She sounded a bit too defiantly unconcerned to Sir Patrick,
who had, if nothing else, determined that she was a bit of a gossip who found
amusement doing precisely what she had just forsworn. Before he could respond
his attention was drawn to the doorway of the room. "Your studied
indifference aside, Miss Bingley, I challenge you to not be curious about those feelings. They do not look quite
their usual turtle doves."
Turning her attention to where he indicated, a look of
puzzlement settled on her face. "No indeed," she replied. "How
very odd. I have rarely seen my brother appear so glum."
To be sure, the entire gathered party had observed the
entrance of the Bingleys and universally noted the uncharacteristic scowl on
Bingley's commonly cheery visage; Jane, for her part, looked composed but
pallid.

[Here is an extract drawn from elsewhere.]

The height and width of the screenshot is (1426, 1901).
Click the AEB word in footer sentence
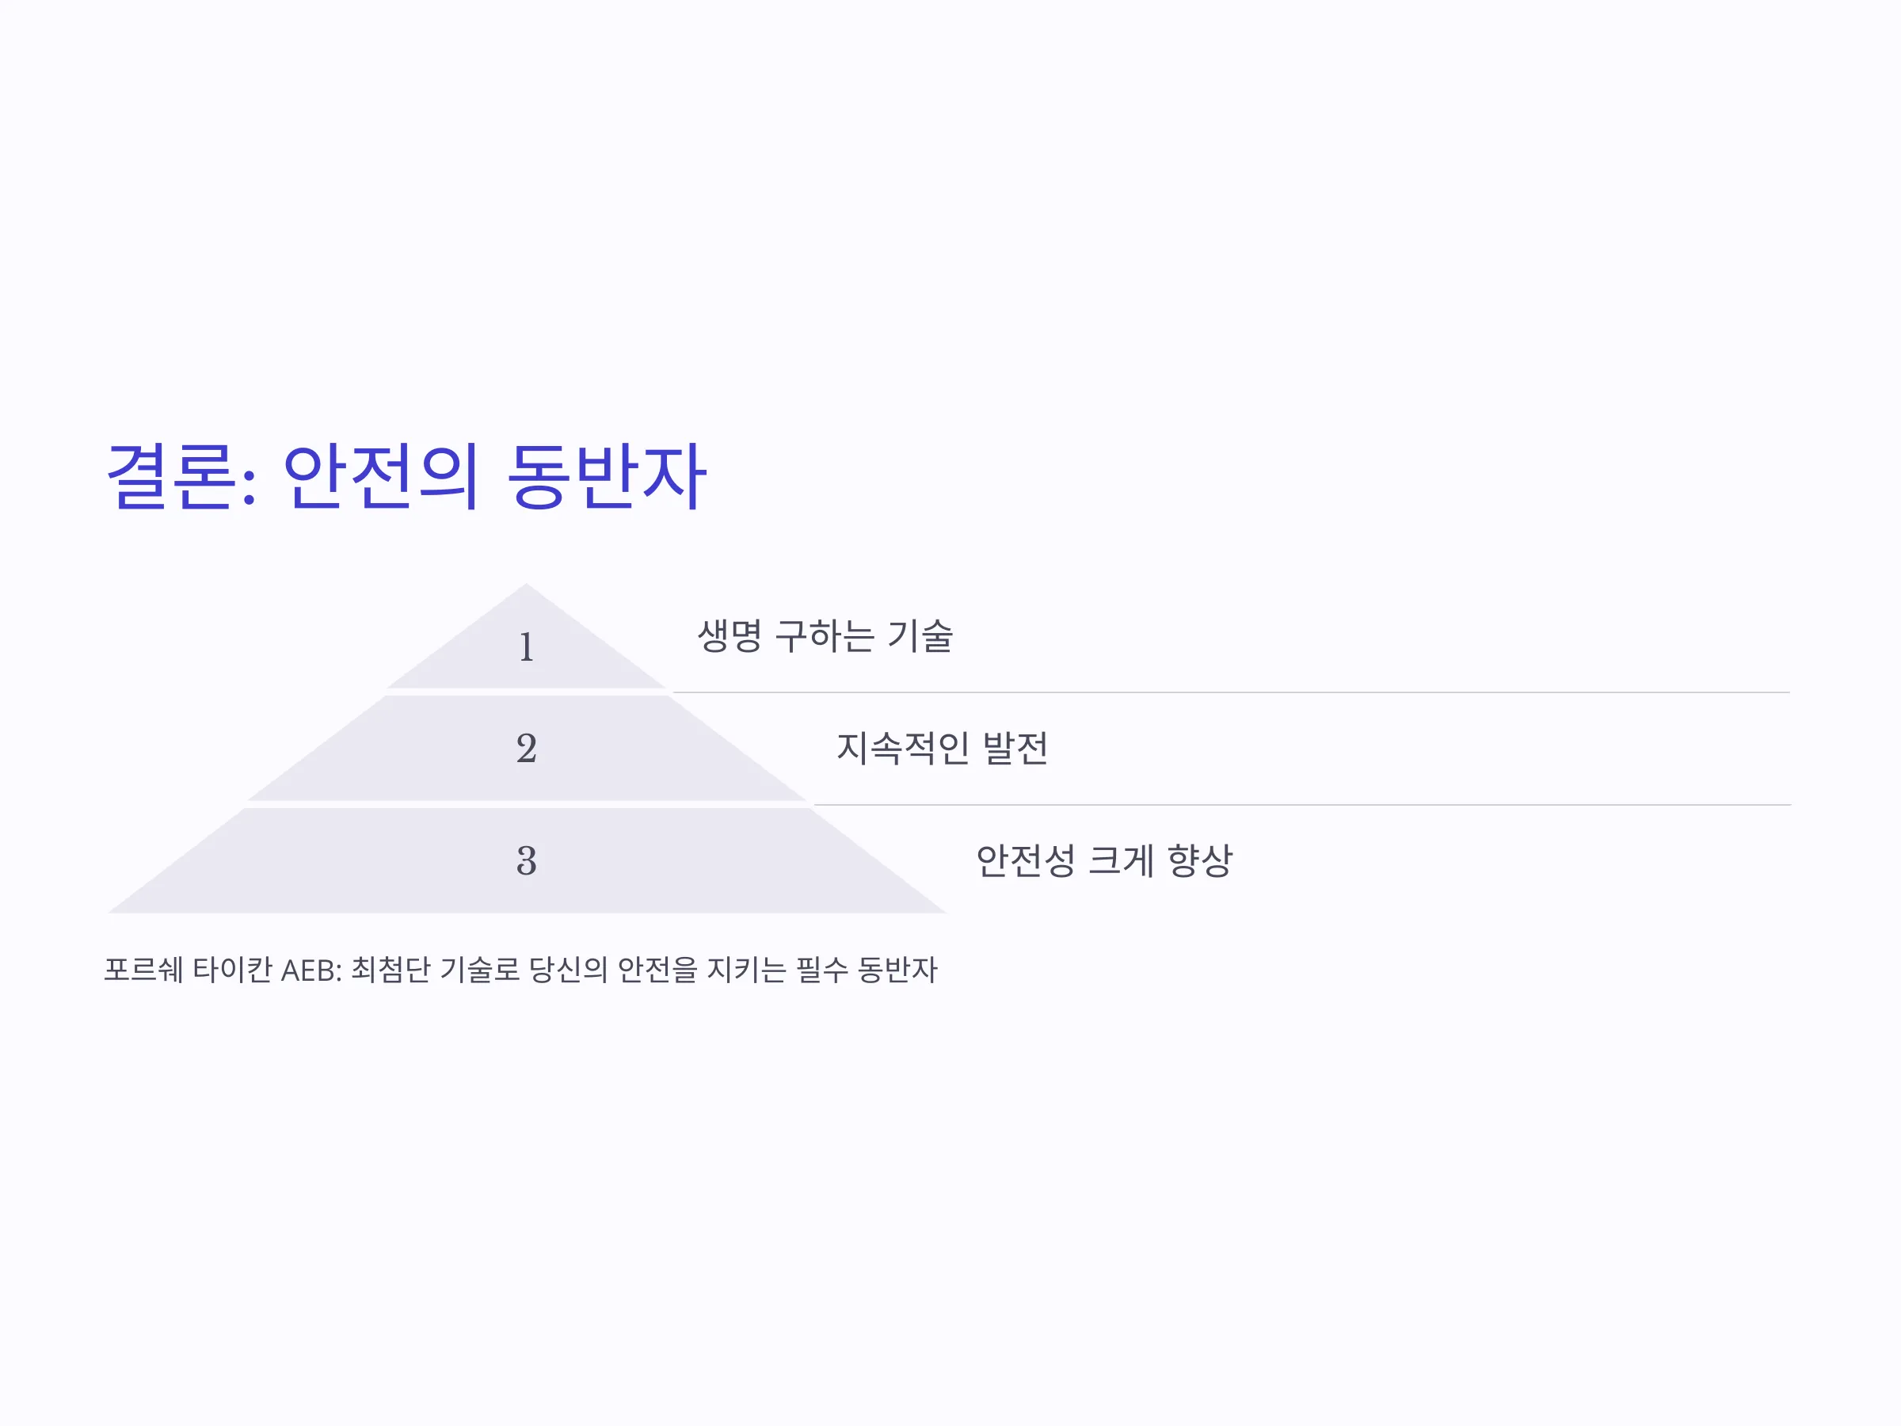point(310,970)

Detecting that the attention of the room was upon them with prying
curiosity, Elizabeth attempted a distraction by calling on the Ashtons, who were
not directly in her group, to offer an opinion on some recently arrived musical
scores. Mr. Ashton readily acquiesced, always eager to discuss his favorite
Austrian composer. As he spoke, Elizabeth gestured for Darcy to find what was
the matter with Bingley. The roomÕs attention successfully diverted, Darcy
approached the mantle were Bingley drank his tea with resolute surliness.
"Bingley," Darcy said. "Come to the library
with me, you must collect yourself. Your countenance is an unqualified pronouncement
of censure."
Closing the door of the library behind them, Darcy took a
seat while Bingley paced the room nervously. "Bingley," Darcy said.
"I did not bring you here to force a confession, but if you should like to
unburden yourself, I trust you know you can count on my discretion."
"Yes, of course," Bingley replied absently.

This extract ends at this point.